* **Selected extract**:
════════

They’re Back—Long Live The Bond Vigilantes!


by David Stockman, David Stockman’s Contra Corner:

Most of today’s stock speculators don’t remember the bond vigilantes and wouldn’t even recognize one in the flesh. They were just too scary to have been a character on Sesame Street.

But last night some strange riders were spotted galloping eastward from China and Japan. While their visage may be somewhat foggy to the uninitiated, the boys and girls on Wall Street are about to discover that it’s not exactly Big Bird swooping onto their playground.

And at precisely the worst time. After all, the 150 Dow point melt-up each day since the turn of the year was fueled by pure speculative momentum. As Heisenberg noted this AM, the S&P 500 has posted one of the longest stretches without a 5% drawdown in recorded history.

Likewise, the weekly RSI for the S&P 500 is now the most overbought since 1959. That is to say, since the days when the great team of President Dwight Eisenhower and Fed Chairman William McChesney Martin saw to it that the Federal budget was balanced and that the Fed’s punch bowl didn’t linger down on Wall Street when the revilers got too frisky.

════════

* **Information shown**:
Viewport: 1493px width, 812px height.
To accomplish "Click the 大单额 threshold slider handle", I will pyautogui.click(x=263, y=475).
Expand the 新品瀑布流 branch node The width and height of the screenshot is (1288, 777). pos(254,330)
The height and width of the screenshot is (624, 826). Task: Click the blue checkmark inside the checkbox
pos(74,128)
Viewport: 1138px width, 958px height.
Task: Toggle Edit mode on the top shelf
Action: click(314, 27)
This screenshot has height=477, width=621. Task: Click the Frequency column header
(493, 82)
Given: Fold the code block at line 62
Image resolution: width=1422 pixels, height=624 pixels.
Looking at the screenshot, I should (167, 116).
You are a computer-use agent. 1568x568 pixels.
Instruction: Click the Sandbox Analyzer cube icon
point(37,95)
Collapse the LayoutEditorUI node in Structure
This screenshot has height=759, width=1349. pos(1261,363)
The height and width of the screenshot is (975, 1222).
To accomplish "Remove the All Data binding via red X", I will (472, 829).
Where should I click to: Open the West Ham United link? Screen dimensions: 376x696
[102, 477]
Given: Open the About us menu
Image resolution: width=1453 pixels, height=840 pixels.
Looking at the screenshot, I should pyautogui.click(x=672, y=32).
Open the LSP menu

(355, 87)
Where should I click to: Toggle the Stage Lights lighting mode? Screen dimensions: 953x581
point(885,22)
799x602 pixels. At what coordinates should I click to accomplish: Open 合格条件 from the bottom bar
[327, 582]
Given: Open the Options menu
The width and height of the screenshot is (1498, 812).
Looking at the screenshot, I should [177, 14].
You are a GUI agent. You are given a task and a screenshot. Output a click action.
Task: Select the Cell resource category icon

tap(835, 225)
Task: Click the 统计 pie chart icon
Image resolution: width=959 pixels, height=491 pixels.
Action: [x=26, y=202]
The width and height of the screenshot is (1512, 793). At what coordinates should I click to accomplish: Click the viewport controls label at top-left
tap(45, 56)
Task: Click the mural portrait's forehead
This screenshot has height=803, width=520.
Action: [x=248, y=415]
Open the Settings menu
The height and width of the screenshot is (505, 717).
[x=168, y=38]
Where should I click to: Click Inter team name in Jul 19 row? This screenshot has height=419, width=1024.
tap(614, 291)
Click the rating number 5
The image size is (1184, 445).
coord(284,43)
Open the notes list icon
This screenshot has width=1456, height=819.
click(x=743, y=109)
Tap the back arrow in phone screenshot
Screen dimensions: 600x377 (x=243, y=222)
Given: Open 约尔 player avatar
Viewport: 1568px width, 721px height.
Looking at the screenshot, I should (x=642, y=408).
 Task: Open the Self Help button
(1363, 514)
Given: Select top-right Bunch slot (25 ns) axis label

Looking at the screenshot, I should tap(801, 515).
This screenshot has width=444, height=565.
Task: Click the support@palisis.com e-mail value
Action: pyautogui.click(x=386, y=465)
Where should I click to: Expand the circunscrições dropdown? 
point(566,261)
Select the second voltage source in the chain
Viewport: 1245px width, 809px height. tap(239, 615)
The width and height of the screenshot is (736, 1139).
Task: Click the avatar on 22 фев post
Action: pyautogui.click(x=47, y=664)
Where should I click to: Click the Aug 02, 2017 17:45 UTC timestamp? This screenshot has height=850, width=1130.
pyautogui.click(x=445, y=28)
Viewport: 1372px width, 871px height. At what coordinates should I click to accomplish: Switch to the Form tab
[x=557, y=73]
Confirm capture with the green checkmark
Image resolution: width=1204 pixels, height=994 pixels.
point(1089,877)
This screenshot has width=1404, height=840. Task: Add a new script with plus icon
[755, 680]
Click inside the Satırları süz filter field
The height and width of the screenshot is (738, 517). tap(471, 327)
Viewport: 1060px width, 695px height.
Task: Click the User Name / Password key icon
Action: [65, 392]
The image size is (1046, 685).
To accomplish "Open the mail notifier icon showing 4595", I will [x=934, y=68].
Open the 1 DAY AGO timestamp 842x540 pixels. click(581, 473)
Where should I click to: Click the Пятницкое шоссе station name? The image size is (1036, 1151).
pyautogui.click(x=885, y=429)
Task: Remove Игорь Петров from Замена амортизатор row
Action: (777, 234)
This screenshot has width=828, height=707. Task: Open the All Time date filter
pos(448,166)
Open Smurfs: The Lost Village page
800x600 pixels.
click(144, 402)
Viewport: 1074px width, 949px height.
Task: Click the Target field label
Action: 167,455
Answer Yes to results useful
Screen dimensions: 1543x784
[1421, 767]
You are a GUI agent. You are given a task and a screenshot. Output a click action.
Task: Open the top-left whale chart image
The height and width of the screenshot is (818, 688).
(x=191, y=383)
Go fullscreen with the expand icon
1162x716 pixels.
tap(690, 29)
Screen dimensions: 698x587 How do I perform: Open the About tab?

════════

* **Exercise tasks**:
- 1) Do the following statements agree with the piece on bond vigilantes? For each, answer yes or no and quote the deciding words.
(a) The weekly RSI for the S&P 500 is the most overbought since 1959.
(b) The riders were seen galloping westward from China and Japan.
(c) The Dow melt-up since the turn of the year came to 150 points each day.
- 2) Retype the piece on bond vigilantes from "by David Stockman, David" to "onto their playground.".

* **Results in order**:
- 1)
(a) Yes: "the weekly RSI for the S&P 500 is now the most overbought since 1959"
(b) No: "some strange riders were spotted galloping eastward from China and Japan"
(c) Yes: "the 150 Dow point melt-up each day since the turn of the year"

- 2)
by David Stockman, David Stockman’s Contra Corner:

Most of today’s stock speculators don’t remember the bond vigilantes and wouldn’t even recognize one in the flesh. They were just too scary to have been a character on Sesame Street.

But last night some strange riders were spotted galloping eastward from China and Japan. While their visage may be somewhat foggy to the uninitiated, the boys and girls on Wall Street are about to discover that it’s not exactly Big Bird swooping onto their playground.